## [GIVEN DATA]
BEGIN
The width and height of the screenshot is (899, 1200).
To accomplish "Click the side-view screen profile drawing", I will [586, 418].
END
BEGIN
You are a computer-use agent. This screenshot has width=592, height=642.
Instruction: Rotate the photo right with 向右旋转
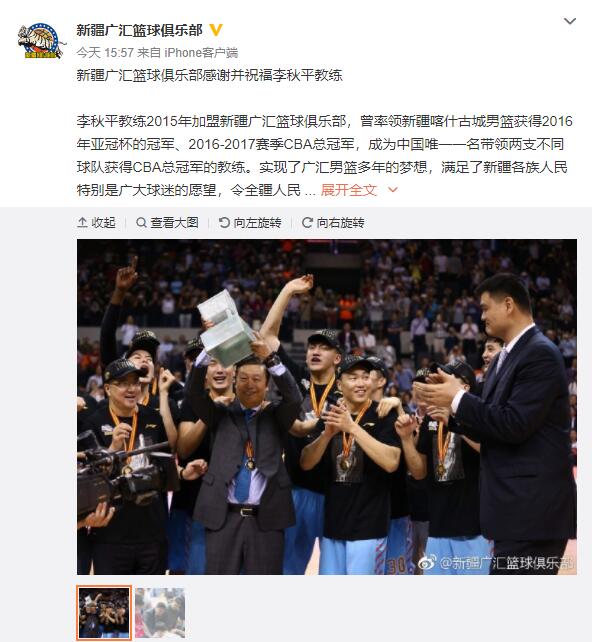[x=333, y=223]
END
BEGIN
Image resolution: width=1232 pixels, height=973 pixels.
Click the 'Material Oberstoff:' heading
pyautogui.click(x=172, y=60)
END
## [EXERCISE REQUIREMENTS]
Please show every line of the records that holds the word "width".

## [YOUR SOLUTION]
The width and height of the screenshot is (899, 1200).
You are a computer-use agent. This screenshot has width=592, height=642.
Image resolution: width=1232 pixels, height=973 pixels.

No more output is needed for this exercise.